## Required action
List every line below containing "will".

======== Given data

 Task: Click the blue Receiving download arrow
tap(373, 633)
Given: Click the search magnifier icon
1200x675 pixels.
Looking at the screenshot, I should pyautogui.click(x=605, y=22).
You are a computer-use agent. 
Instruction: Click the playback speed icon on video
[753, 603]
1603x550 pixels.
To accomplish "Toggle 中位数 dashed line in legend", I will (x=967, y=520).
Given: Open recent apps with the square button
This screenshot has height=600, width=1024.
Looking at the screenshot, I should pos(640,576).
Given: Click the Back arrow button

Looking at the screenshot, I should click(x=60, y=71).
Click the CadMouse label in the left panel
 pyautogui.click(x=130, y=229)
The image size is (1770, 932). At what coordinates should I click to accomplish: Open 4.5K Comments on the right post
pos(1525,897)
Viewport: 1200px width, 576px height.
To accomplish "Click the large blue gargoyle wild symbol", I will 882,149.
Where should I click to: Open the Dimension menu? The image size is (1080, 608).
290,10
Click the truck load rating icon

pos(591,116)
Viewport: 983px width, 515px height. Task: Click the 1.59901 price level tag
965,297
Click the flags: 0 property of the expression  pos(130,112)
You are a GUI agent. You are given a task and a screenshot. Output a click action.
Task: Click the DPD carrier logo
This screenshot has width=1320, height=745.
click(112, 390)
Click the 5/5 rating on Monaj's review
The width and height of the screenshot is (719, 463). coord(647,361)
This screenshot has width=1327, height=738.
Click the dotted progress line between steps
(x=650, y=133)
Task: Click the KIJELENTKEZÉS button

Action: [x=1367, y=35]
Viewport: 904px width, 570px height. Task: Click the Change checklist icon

================

## Final answer
To accomplish "Toggle 中位数 dashed line in legend", I will (x=967, y=520).
To accomplish "Click the large blue gargoyle wild symbol", I will 882,149.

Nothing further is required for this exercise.